In practice, you have three formats to worry about:
- HTML
- This is the format of web pages; it allows you to put e-books online, and is an intermediary step for creating other formats.
- This is the one most people know about; it's good for reading on a big screen (desktop or laptop) and for taking e-books to a print shop.
- ePub
- This one is what you want for reading on a mobile device such as a smartphone or tablet.
As of 2026, my (rather technical) process is:
- write plain text sources in ReStructuredText or Markdown format;
- convert to HTML with the corresponding tool (command-line, sorry);
- copy-paste from Firefox to a new LibreOffice document;
- adjust styles as needed (use styles!) add a table of contents and whatnot;
- export to PDF with default settings.
That gives you a nice printable document (double-check the paper size). Unfortunately LibreOffice does ePub very poorly, so you need to go a different way:
- if you have the hard drive space to spare, install Sigil; it's the ePub editor to consider;
- otherwise if you have some technical skills, the Sphinx documentation generator makes high-quality ePub files with (almost) default settings from ReStructuredText;
- an untested solution is Little Webby Press, that uses Markdown as input.

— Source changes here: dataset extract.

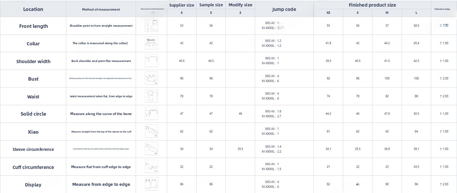Select the Modify size value 35.5
The image size is (457, 193).
pos(240,149)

Last but not least, a couple of other ways to get HTML and LibreOffice documents is via export from Org Mode or WordGrinder. Org Mode in particular outputs gorgeous stand-alone documents; they just don't look much like a "proper" e-book. Oh well, I was beginning to question the need anyway.

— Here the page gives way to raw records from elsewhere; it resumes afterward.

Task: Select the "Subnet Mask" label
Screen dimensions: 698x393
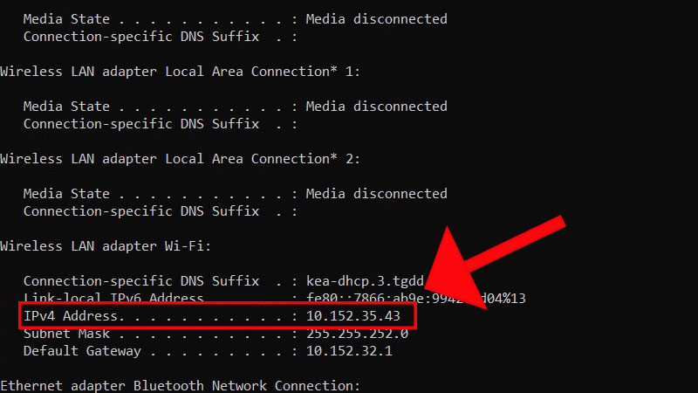Action: (66, 333)
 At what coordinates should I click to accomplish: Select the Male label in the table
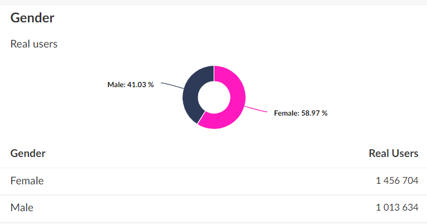click(x=22, y=208)
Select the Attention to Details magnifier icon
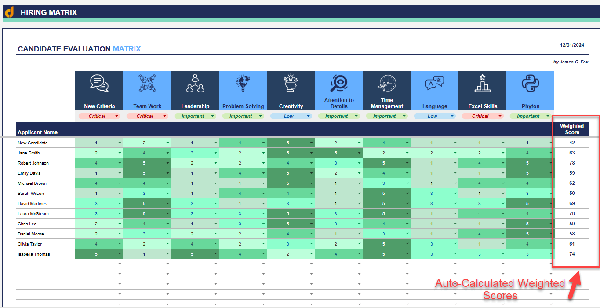The width and height of the screenshot is (600, 308). (338, 84)
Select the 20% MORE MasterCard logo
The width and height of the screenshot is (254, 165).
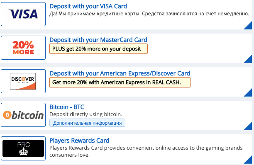[23, 48]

Appendix: Lightweight markup formats
People used to writing directly in Google Docs or whatever might wonder what a markup format is and why bother. After all, if you want to emphasize the last word, you can simply select it and press Ctrl-I. But I say that breaks your flow and is usually overkill (word processors tend to be heavy).
Markup is a way to insert meaning into a plain text file by way of adding certain symbols as you type. Like this:
The art of plain text ===================== Lightweight markup formats are a *great* idea! Examples: - Markdown - ReStructuredText - Org files
They're called "lightweight" because they're crystal-clear and blend into the text. (By way of contrast, HTML is often so noisy as to drown out what you're trying to say.) That, and you can view or edit them with any old text editor, such as Geany.
The downside for non-technical people is that markup formats are generally processed with command-line tools, though some word processors can import and/or export them.